Book Review: Sharon James, ‘Gender Ideology’

Sharon James, Gender Ideology: What Do Christians Need To Know? (Fearn: Christian Focus, 2019)

I wish I’d never read this book, but I’m awfully glad I did. Paradoxical as that may sound, it’s the best way I can sum up my response to Sharon James’s superb introduction to gender ideology.

Gender Ideology is a book I wish we had no need for. The contents are at times disturbing and distressing. We are confronted with stories of untold pain and anguish. We are lovingly warned of the damage that gender ideology is doing to a generation of children. We are led into an intellectual and cultural minefield.

But we are led by a wise and compassionate guide who has a firm grasp of her subject, a clear understanding of God’s Word, and an obvious love for the lives about which she writes. The book is short and accessible. For those who are new to the subject matter, it is an excellent first stop. And while it is not an academic treatise, those more familiar with the terrain will recognise the deep research that lies behind it, and will doubtless learn new things about how to respond well as Christians.

In a series of short and well-argued chapters, Gender Ideology addresses most of the important questions. After an introductory chapter that sets the scene, chapter two briefly answers questions like ‘What is the difference between sex and gender?’, ‘What is gender dysphoria?’, ‘What causes it?’, ‘Can someone really change sex?’ Chapters 3 and 4 explain the main points of gender theory, where it comes from, and why it matters, offering a perceptive Christian evaluation along the way.

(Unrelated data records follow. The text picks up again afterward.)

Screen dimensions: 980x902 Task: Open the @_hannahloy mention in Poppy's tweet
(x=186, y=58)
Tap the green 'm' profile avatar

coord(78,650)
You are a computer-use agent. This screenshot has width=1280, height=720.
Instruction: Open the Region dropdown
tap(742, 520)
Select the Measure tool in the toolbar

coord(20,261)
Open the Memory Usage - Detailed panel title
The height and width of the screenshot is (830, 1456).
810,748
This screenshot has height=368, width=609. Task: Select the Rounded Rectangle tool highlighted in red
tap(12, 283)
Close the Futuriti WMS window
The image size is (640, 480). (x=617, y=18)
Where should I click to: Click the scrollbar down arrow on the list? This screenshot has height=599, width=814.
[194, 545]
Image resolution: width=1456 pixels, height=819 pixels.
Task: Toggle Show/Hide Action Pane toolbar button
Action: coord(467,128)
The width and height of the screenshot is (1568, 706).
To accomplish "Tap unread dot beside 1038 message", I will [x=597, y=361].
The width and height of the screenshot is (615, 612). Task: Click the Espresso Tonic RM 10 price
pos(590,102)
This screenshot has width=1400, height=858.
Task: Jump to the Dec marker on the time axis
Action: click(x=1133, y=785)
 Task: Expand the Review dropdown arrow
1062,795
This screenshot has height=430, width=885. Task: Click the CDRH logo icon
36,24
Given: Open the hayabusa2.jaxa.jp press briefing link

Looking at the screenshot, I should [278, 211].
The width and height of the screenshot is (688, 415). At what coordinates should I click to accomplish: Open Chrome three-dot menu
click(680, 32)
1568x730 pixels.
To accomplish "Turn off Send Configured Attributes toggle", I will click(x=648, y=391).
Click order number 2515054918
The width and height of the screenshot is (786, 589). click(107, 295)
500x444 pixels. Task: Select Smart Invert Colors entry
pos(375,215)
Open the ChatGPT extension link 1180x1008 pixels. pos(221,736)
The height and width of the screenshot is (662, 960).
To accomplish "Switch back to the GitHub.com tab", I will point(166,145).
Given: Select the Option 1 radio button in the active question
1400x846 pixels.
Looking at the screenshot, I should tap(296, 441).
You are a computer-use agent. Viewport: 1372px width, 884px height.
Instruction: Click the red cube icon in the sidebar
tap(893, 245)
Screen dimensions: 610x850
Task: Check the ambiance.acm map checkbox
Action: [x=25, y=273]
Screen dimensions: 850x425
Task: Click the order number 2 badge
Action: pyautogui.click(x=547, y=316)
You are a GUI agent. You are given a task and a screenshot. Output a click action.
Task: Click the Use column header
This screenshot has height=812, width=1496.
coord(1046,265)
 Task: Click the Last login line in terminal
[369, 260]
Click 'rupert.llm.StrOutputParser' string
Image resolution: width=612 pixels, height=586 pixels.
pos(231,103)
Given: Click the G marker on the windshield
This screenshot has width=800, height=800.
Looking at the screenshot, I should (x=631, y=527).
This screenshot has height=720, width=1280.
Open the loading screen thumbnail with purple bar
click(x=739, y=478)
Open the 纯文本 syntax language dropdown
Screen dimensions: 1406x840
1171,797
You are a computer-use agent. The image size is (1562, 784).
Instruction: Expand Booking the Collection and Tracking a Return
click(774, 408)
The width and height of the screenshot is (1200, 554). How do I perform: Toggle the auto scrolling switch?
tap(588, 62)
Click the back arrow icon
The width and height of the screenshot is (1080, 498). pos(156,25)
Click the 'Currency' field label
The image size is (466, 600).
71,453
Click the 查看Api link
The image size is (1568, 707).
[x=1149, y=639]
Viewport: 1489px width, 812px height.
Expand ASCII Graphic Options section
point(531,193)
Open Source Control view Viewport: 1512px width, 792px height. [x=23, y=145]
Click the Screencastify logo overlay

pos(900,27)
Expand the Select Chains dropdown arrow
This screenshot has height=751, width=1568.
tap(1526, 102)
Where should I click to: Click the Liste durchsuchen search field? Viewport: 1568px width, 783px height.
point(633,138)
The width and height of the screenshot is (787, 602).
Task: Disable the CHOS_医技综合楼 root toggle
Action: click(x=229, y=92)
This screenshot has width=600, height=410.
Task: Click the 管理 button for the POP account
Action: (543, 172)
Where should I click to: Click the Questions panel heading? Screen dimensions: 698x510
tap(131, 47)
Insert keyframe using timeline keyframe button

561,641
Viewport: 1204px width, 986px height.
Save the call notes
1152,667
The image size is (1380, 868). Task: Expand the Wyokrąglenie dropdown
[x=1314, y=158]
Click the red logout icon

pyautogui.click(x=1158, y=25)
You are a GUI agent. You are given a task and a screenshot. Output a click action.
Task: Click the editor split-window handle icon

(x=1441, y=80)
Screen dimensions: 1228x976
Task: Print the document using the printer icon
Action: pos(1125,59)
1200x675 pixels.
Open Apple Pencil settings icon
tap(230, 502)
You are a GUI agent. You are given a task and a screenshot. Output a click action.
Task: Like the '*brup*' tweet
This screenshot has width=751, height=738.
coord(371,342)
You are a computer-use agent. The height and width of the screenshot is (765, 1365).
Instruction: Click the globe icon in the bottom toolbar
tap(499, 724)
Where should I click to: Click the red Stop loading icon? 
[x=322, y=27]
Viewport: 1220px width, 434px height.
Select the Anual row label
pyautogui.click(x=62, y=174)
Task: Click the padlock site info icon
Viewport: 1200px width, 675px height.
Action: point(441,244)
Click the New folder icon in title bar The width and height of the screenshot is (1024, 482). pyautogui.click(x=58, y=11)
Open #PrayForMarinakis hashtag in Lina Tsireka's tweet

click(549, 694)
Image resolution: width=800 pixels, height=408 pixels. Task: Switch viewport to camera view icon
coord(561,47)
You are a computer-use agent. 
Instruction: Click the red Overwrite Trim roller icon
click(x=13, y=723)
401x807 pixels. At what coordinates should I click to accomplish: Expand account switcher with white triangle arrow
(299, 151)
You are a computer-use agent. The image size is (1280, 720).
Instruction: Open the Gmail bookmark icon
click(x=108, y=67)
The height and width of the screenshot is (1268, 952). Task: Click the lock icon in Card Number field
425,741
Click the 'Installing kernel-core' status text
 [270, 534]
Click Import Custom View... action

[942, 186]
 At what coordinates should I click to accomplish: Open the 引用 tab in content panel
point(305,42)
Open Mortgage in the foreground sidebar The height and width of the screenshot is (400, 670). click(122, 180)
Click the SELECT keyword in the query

Chapter 5 is a gem, and builds on earlier work that Sharon has done to give the clearest short introduction to the Bible’s teaching on God’s design of male and female that I’ve seen, and to set it against the false gospel of expressive individualism.

Chapter 6 is the most disturbing part of the book, as it considers ‘The “Transgendering” of Children’. Sharon unflinchingly exposes how children are at risk of indoctrination into gender ideology and being used as political pawns by trans activists. She also carefully distinguishes different types of gender dysphoria and shows the relevance of these distinctions for the care of children.

The book concludes with a call for respect: respect for human dignity, respect for the ‘ecology’ of humanity in God’s ordered creation, respect for doctors and children and parents and those who regret their transition, respect for free speech, respect for truth, and above all, respect for God.

I really like the tone of the book: never shrill, there is no huffing and puffing. It is all the more powerful for the calm and gracious way Sharon writes. Both the tone and the content is framed by a vital distinction between careful examination of the truth and a compassionate response to those who struggle with gender dysphoria. These things are never set against each other, but rather God’s truth is brought to bear with gentleness and respect.

I don’t believe in ‘must read’ books for pastors—we’re swamped with voices telling us how much we ‘need’ to buy this and read that. But for anyone wanting a clear and faithful introduction to these pressing questions, Gender Ideology is now top of my list, and a book I can wholeheartedly recommend.